Pourquoi il faut défendre Freud au XXIème siècle

Clotilde Leguil

Etait-il bien nécessaire de lire les Œuvres complètes de Freud – 20 volumes, 600 pages comme il est rappelé partout dans la presse – pour écrire le tome II du Livre noir de la psychanalyse ? L’indigestion explique sans doute le style propagandiste adopté par l’auteur du Crépuscule d'une idole, l'affabulation freudienne. Si vous avez aimé Le Livre noir de la psychanalyse au point d’en redemander (cela fait quand même 818 pages…), alors vous aimerez le dernier livre d’Onfray, parce qu’y transpire le même ressentiment à l’égard de Freud et de son invention. Mais si vous voulez apprendre quelque chose sur la psychanalyse, sur Freud, ses questionnements, ses impasses, son cheminement, ouvrez seulement un texte de Freud, Le Malaise dans la civilisation par exemple, et vous découvrirez pourquoi le message freudien n’est pas du tout conforme aux exigences marchandes, manageriales et techno-scientistes de notre société.

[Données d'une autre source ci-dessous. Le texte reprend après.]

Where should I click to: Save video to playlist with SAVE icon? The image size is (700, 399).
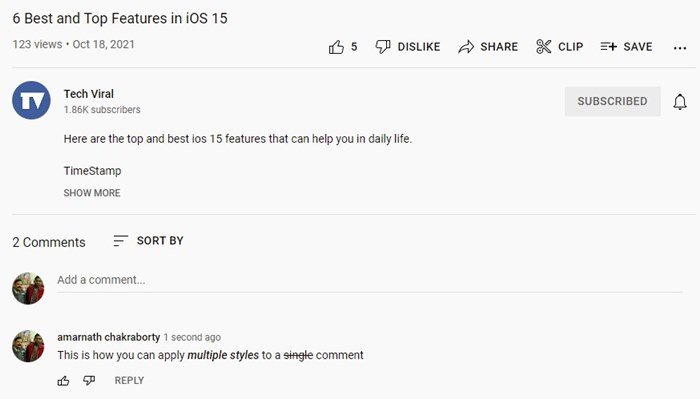point(608,46)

Vous découvrirez alors pourquoi déboulonner Freud à l’heure du cognitivo-comportementalisme qui conçoit l’être humain comme un rat devant s’adapter à son environnement, c’est tout simplement se ranger du côté des fanatiques de l’évaluation quantitative en vue d’éliminer de la planète de tous ceux qui souffriraient un peu trop, ne trouvant pas dans l’hédonisme le remède à leurs maux.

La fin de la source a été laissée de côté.